(DOCUMENT SEGMENT):
## start

5.           Manner of Payment.  Payments of principal, interest and other amounts due under this Note shall be made no later than 11:00 a.m. (Los Angeles time) on the date when due and in lawful money of the United States of America and (by wire transfer in funds immediately available at the place of payment or by check as long as the funds are immediately available at such time on the due date of the payment) to such account as the Holder may designate in writing to the Borrowers from time to time (or such other place of payment as the Holder may designate in writing).  All such payments shall be made without any deduction whatsoever, including, without limitation, any deduction for set-off, recoupment, counterclaim or taxes.  Any payments received after 11:00 a.m. (Los Angeles time) shall be deemed to have been received on the next succeeding Business Day.  Any payments due hereunder which are due on a day which is not a Business Day shall be payable on the immediately succeeding Business Day, together with all accrued and unpaid interest through the due date of payment.  All payments received shall be applied first to any costs of collection or other accrued but unpaid fees, expenses and costs under any Investment Document, next to accrued and unpaid interest payable in cash, next, to accrued PIK Interest, next to principal on the PIK Notes, and last, to principal on the Note.
 
6.           Maximum Lawful Rate of Interest.  The rate of interest payable under this Note shall in no event exceed the maximum rate permissible under applicable law.  If the rate of interest payable on this Note is ever reduced as a result of this Section 6 and at any time thereafter the maximum rate permitted under applicable law exceeds the rate of interest provided for in this Note, then the rate provided for in this Note shall be increased to the maximum rate provided for under applicable law for such period as is required so that the total amount of interest received by the Holder is that which would have been received by the Holder but for the operation of the first sentence of this Section 6.

## end

(PROBLEMS TO SOLVE):
a: Reproduce the passage of the note excerpt starting with "6.           Maximum Lawful Rate" and going on through "of this Section 6.".
b: Answer these questions from the note excerpt:
(i) By what time (Los Angeles time) must payments be made on the due date?
(ii) On what day is a payment received after that time deemed to have been received?
(iii) Under Section 6, what rate may the interest payable under the Note never exceed?

(SUPPLIED DATA):
## start

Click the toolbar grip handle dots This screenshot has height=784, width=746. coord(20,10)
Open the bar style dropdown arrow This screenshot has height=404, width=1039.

## end

(SOLUTIONS):
a:
6.           Maximum Lawful Rate of Interest.  The rate of interest payable under this Note shall in no event exceed the maximum rate permissible under applicable law.  If the rate of interest payable on this Note is ever reduced as a result of this Section 6 and at any time thereafter the maximum rate permitted under applicable law exceeds the rate of interest provided for in this Note, then the rate provided for in this Note shall be increased to the maximum rate provided for under applicable law for such period as is required so that the total amount of interest received by the Holder is that which would have been received by the Holder but for the operation of the first sentence of this Section 6.

b:
(i) 11:00 a.m. (Los Angeles time)
(ii) The next succeeding Business Day
(iii) The maximum rate permissible under applicable law